The Impact of COVID-19 on Healthcare Worker Wellness

A Scoping Review

Jacob Shreffler, PhD; Jessica Petrey, MSLS; Martin Huecker, MD

Disclosures

Western J Emerg Med. 2020;21(5):1059-1066. 

In This Article

Abstract and Introduction

Abstract

At the heart of the unparalleled crisis of COVID-19, healthcare workers (HCWs) face several challenges treating patients with COVID-19: reducing the spread of infection; developing suitable short-term strategies; and formulating long-term plans. The psychological burden and overall wellness of HCWs has received heightened awareness in news and research publications. The purpose of this study was to provide a review on current publications measuring the effects of COVID-19 on wellness of healthcare providers to inform interventional strategies. Between April 6–May 17, 2020, we conducted systematic searches using combinations of these keywords and synonyms in conjunction with the controlled vocabulary of the database: "physician," "wellness, "wellbeing," "stress," "burnout," "COVID-19," and "SARS-CoV-2." We excluded articles without original data, research studies regarding the wellness of non-healthcare occupations or the general public exclusively, other outbreaks, or wellness as an epidemic. A total of 37 studies were included in this review. The review of literature revealed consistent reports of stress, anxiety, and depressive symptoms in HCWs as a result of COVID-19. We describe published data on HCW distress and burnout but urge future research on strategies to enhance HCW well-being.

Introduction

The COVID-19 pandemic has resulted in significant burdens globally. Detrimental effects include high rates of infection and death, financial hardships faced by individuals, stress related to known and particularly unknown information, and fear of the uncertainty regarding continued impact. Healthcare workers (HCWs), at the heart of the unparalleled crisis of COVID-19, face challenges treating patients with COVID-19: reducing the spread of infection; developing suitable short-term strategies; and formulating long-term plans. HCWs must also continue to successfully treat non-COVID patients and maintain personal responsibilities, including taking care of their families and themselves. The psychological burden and overall wellness of HCWs has received heightened awareness, with research continuing to show high rates of burnout, psychological stress, and suicide.[1]

HCWs experience emotional exhaustion, which may lead to medical errors, lack of empathy in treating patients, lower productivity, and higher turnover rates.[2] The ability of HCWs to adequately cope with stressors is important for their patients, their families, and themselves. Providers vary in levels of psychological resilience, the ability to positively adapt to adversity to protect themselves from stress.[3] Prior to COVID-19, wide-ranging research had established the multifactorial nature of stressors in healthcare: electronic health record duties; insurance and billing issues; any patient dissatisfaction; and balancing busy work-life schedules.[4]

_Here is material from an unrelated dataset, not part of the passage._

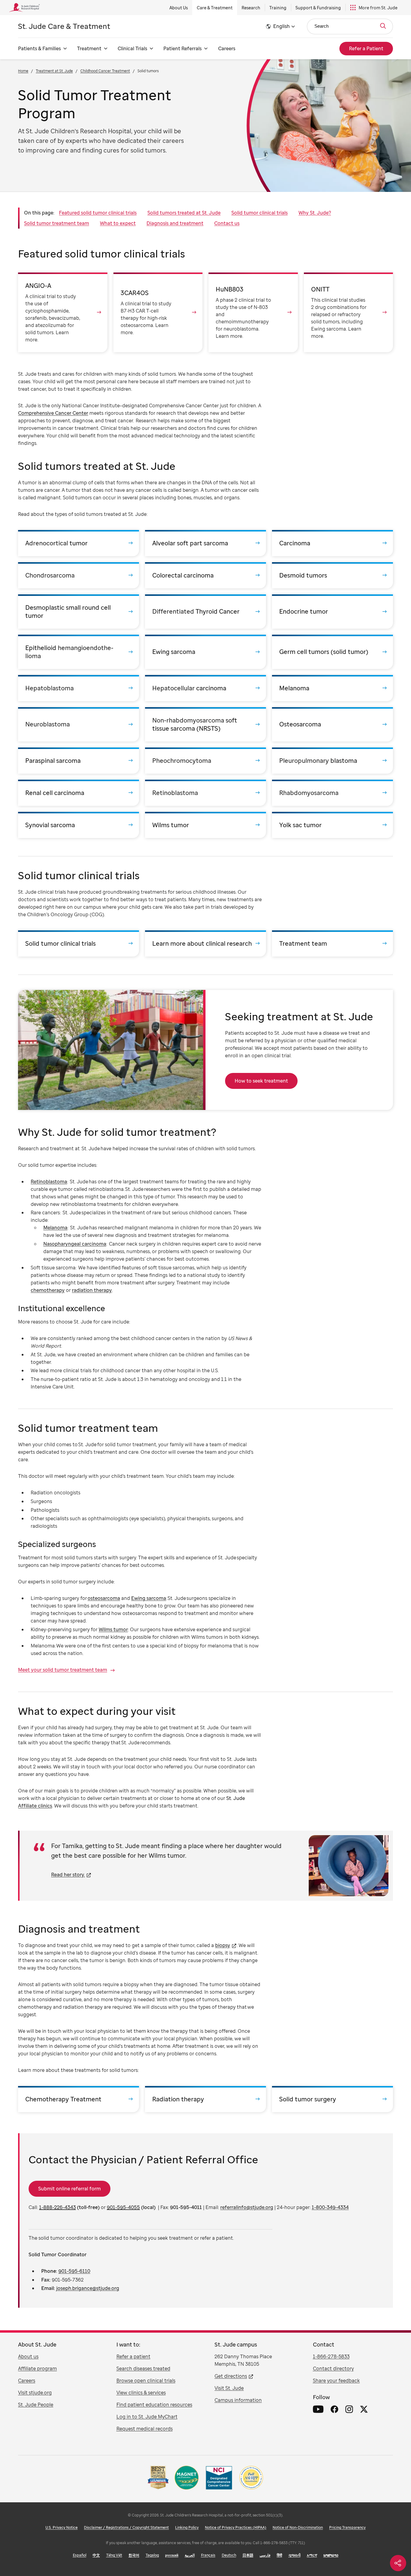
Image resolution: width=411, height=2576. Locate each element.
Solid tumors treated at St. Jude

HCWs must continue to balance these existing obstacles to wellness while facing the unique challenges of a pandemic. Literature from severe acute respiratory syndrome and Middle East respiratory syndrome can provide insight on the stress, trauma, psychological morbidities, and successful interventions, but the body of evidence for the impact COVID-19 on HCW wellness is evolving alongside the pathogen. The purpose of this study was to provide a review of current publications measuring the effects of COVID-19 on wellness of the HCWs to inform interventional strategies.